=== WORKING DATA ===
-------------------------
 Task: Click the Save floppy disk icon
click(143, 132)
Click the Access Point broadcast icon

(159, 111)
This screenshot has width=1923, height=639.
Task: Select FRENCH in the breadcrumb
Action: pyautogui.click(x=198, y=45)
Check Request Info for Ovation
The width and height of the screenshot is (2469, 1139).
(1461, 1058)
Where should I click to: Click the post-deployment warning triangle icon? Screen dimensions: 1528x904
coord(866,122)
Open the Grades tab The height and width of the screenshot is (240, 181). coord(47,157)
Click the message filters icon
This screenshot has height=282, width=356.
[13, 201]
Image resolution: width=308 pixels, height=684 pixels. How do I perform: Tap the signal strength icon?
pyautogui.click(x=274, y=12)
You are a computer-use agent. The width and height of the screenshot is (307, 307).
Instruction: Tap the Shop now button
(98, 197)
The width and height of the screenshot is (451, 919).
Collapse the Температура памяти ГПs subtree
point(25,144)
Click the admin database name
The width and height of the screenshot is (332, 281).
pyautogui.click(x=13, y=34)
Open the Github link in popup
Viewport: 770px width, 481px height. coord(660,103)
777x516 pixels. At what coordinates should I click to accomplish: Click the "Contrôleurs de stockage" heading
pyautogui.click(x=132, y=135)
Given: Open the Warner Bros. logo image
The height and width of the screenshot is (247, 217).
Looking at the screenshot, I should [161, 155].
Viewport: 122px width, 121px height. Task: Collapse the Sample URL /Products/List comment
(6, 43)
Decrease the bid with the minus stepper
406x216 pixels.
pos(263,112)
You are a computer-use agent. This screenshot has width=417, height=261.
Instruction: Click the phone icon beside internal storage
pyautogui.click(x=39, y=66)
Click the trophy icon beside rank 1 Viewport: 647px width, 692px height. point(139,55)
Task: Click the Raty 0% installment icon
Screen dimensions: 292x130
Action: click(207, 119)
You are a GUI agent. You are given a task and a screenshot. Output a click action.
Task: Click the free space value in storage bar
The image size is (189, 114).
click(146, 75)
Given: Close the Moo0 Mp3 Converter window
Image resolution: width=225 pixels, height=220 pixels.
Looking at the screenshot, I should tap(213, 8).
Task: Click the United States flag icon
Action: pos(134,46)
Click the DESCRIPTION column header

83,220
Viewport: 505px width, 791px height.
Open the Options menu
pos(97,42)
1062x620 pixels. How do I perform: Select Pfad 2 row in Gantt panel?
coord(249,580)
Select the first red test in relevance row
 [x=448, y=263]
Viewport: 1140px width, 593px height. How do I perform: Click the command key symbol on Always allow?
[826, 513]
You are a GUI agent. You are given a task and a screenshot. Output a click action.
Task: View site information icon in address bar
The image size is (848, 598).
-------------------------
=== EXERCISE DETAILS ===
Provide all the records again, word for word.

=== ANSWER TO THIS TASK ===
 Task: Click the Save floppy disk icon
click(143, 132)
Click the Access Point broadcast icon

(159, 111)
This screenshot has width=1923, height=639.
Task: Select FRENCH in the breadcrumb
Action: pyautogui.click(x=198, y=45)
Check Request Info for Ovation
The width and height of the screenshot is (2469, 1139).
(1461, 1058)
Where should I click to: Click the post-deployment warning triangle icon? Screen dimensions: 1528x904
coord(866,122)
Open the Grades tab The height and width of the screenshot is (240, 181). coord(47,157)
Click the message filters icon
This screenshot has height=282, width=356.
[13, 201]
Image resolution: width=308 pixels, height=684 pixels. How do I perform: Tap the signal strength icon?
pyautogui.click(x=274, y=12)
You are a computer-use agent. The width and height of the screenshot is (307, 307).
Instruction: Tap the Shop now button
(98, 197)
The width and height of the screenshot is (451, 919).
Collapse the Температура памяти ГПs subtree
point(25,144)
Click the admin database name
The width and height of the screenshot is (332, 281).
pyautogui.click(x=13, y=34)
Open the Github link in popup
Viewport: 770px width, 481px height. coord(660,103)
777x516 pixels. At what coordinates should I click to accomplish: Click the "Contrôleurs de stockage" heading
pyautogui.click(x=132, y=135)
Given: Open the Warner Bros. logo image
The height and width of the screenshot is (247, 217).
Looking at the screenshot, I should [161, 155].
Viewport: 122px width, 121px height. Task: Collapse the Sample URL /Products/List comment
(6, 43)
Decrease the bid with the minus stepper
406x216 pixels.
pos(263,112)
You are a computer-use agent. This screenshot has width=417, height=261.
Instruction: Click the phone icon beside internal storage
pyautogui.click(x=39, y=66)
Click the trophy icon beside rank 1 Viewport: 647px width, 692px height. point(139,55)
Task: Click the Raty 0% installment icon
Screen dimensions: 292x130
Action: click(207, 119)
You are a GUI agent. You are given a task and a screenshot. Output a click action.
Task: Click the free space value in storage bar
The image size is (189, 114).
click(146, 75)
Given: Close the Moo0 Mp3 Converter window
Image resolution: width=225 pixels, height=220 pixels.
Looking at the screenshot, I should tap(213, 8).
Task: Click the United States flag icon
Action: pos(134,46)
Click the DESCRIPTION column header

83,220
Viewport: 505px width, 791px height.
Open the Options menu
pos(97,42)
1062x620 pixels. How do I perform: Select Pfad 2 row in Gantt panel?
coord(249,580)
Select the first red test in relevance row
 [x=448, y=263]
Viewport: 1140px width, 593px height. How do I perform: Click the command key symbol on Always allow?
[826, 513]
You are a GUI agent. You are given a task and a screenshot. Output a click action.
Task: View site information icon in address bar
The image size is (848, 598).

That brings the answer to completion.